▶ [RECORD SET]:
::::::

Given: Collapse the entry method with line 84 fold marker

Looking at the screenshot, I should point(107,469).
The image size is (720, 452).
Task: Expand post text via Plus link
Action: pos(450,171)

::::::

▶ [REQUIRED TASK]: Please recast the listing above as a Markdown table, putting a running count in a Row column and each non-blank line in a Line column.

▶ [SOLUTION TO THIS TASK]:
| Row | Line |
|---|---|
| 1 | Given: Collapse the entry method with line 84 fold marker |
| 2 | Looking at the screenshot, I should point(107,469). |
| 3 | The image size is (720, 452). |
| 4 | Task: Expand post text via Plus link |
| 5 | Action: pos(450,171) |